In the late 1990s it began to look as if the media were gunning for millionaire Tories in alphabetical order. First Jonathan Aitken, a joint target of Granada and the Guardian. Then Jeffrey Archer, jailed after a sting operation by the News of the World. Next in line seemed to be the mysterious Michael Ashcroft, appointed Conservative party treasurer by William Hague, donor of many millions to the party, and victim of the strange, new alliance between New Labour and the Times. In 1999 Hague tried to nominate Ashcroft as a ‘working’ member of the House of Lords, only for the nomination initially to be blocked by Tony Blair on the recommendation of the Honours Scrutiny Committee. Ashcroft only got his peerage after a furious and ‘urgent’ phone call by Hague to Blair while he was in the midst of a European summit in Lisbon.
Unlike Aitken or Archer, Ashcroft’s background was largely unexplored. He’d made his hundreds of millions from clever deal-making — buying and selling companies at the opportune moment. What intrigued people were his links with the former British colony of Belize, and his extraordinary role in the economy of the tiny Central American state which has long been regarded as a significant centre for the South American drugs trade and extensive money-laundering.
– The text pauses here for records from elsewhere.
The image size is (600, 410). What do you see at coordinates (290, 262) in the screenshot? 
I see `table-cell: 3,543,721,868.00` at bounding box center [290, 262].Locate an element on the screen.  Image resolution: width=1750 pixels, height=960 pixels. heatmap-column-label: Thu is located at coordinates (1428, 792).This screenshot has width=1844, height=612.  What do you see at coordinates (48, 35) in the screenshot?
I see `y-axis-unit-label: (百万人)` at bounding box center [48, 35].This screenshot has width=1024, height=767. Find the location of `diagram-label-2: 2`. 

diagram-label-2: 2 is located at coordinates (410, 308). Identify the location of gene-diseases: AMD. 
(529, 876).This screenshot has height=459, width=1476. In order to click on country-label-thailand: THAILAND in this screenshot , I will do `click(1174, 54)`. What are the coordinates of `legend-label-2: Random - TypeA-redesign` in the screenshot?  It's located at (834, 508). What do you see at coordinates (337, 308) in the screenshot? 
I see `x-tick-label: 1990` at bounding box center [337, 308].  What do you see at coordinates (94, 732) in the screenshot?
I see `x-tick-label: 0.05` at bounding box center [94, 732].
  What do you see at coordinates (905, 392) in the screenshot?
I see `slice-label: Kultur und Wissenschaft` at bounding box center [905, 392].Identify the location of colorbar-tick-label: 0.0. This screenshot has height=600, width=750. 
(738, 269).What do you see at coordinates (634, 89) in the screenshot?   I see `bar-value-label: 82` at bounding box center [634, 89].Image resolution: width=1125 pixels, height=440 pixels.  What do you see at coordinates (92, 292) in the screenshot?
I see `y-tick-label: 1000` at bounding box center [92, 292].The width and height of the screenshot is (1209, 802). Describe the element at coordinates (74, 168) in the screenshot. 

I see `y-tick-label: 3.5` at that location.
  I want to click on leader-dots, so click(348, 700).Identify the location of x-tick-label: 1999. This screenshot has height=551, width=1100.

The Belize government had granted Ashcroft’s businesses an extraordinary 30-year holiday from tax, and in gratitude for his subsequent investment they also made him ambassador to the United Nations. And just as Ashcroft was said to play Monopoly with the Belize economy, he was accused, after the 1997 election, when the Tories were in huge debt, of buying up the Conservative party. His work and donations were largely credited with keeping the party solvent.